▶ **PROBLEM STATEMENT**
Copy out the following items line for line, without altering anything.

▶ **LISTED RECORDS**
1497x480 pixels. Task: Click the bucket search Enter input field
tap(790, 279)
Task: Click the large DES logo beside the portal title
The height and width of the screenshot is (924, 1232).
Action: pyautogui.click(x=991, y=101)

▶ **TASK RESPONSE**
1497x480 pixels. Task: Click the bucket search Enter input field
tap(790, 279)
Task: Click the large DES logo beside the portal title
The height and width of the screenshot is (924, 1232).
Action: pyautogui.click(x=991, y=101)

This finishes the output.